Blue Boy (novel) explained

Blue Boy
Author:Jean Giono
Title Orig:Jean le Bleu
Translator:Katherine A. Clarke
Country:France
Language:French
Publisher:Éditions Grasset
Pub Date:1932
English Pub Date:1946
Pages:316

Blue Boy is a 1932 novel by French writer Jean Giono. It tells the story of a family in Provence, with an ironer mother and a shoemaker father. The book is largely autobiographical and based on Giono's childhood, although it has many fictional anecdotes. An English translation by Katherine A. Clarke was published in 1946.[1]

Adaptations

The novel was the basis for Marcel Pagnol's 1938 film The Baker's Wife. The film stars Raimu, Ginette Leclerc and Charles Blavette.[2] Pagnol's film was in turn adapted into the American musical The Baker's Wife, which premiered in 1976.[3] It was also the basis for the 2010 television film La Femme du boulanger, directed by Dominique Thiel.[4]

Notes and References

  1. Book: Blue Boy.. WorldCat. 254707 . 2015-05-22.
  2. Web site: La Femme du boulanger.
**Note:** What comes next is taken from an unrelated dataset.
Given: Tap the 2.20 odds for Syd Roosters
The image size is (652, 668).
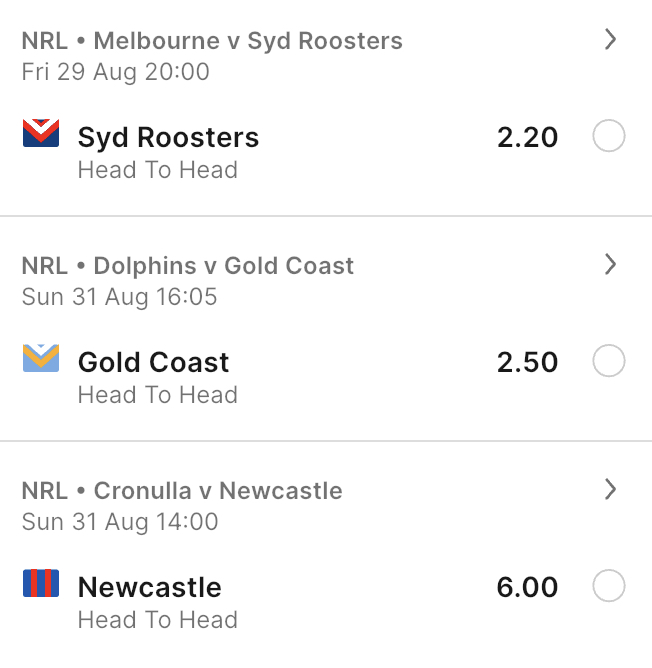Looking at the screenshot, I should (x=527, y=138).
French. bifi.fr. Cinémathèque Française. 2015-05-22. dead. https://web.archive.org/web/20141026193311/http://cinema.encyclopedie.films.bifi.fr/index.php?pk=50488. 2014-10-26.
  3. Web site: Sullivan. Dan. 1976-05-13. The Baker's Wife' at the Pavilion. Los Angeles Times (via pqarchiver.com). 2015-05-22.
  4. Web site: La femme du boulanger (TV). French. AlloCiné. 2015-05-22.